Scalia, who has been on the court since 1986, described himself as an "originalist," someone who thinks the Constitution means the same thing now as when it was first drafted.Calling the idea of the living Constitution "terribly seductive" for judges, Scalia said originalism is the "only game in town."
"You either tell your judges to be bound by the original meaning of the Constitution or you evolve our Constitution the way you think is best," he said. "That is not a road that has a happy ending."
An unhappy road indeed, one on which there is no map and the landscape changes seemingly at random. We have seen all too many such cases over the last several years, notably the Lawrence and Simmons cases.
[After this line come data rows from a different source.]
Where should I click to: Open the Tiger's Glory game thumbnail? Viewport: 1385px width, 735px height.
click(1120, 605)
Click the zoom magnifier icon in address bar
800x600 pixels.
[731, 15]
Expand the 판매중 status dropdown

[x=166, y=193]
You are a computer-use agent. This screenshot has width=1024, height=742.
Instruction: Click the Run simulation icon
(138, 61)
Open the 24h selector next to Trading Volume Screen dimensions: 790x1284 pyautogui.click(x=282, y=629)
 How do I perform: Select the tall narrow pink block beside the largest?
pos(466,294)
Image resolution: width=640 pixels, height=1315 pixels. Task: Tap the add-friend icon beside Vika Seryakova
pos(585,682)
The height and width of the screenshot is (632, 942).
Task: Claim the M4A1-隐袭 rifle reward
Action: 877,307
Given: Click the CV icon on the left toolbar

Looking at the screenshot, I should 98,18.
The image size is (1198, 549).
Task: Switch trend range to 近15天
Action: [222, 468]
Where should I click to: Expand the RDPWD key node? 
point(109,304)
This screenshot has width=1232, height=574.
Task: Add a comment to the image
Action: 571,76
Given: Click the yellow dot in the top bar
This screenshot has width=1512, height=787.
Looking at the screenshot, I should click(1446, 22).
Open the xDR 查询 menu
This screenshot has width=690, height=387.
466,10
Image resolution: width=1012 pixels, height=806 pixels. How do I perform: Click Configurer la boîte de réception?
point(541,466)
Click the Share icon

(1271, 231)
Of most concern is that one can never know whose vision of the proper Constitutional landscape will be imagined on to such an evolving map.
Scalia also noted the danger inherrant in the notion that judicial appointees should be "moderate."
"We want a moderate judge. What in the world is a moderate judge?" he said. "What is a moderate interpretation of the Constitution? Halfway between what it really says and what you'd like it to say?"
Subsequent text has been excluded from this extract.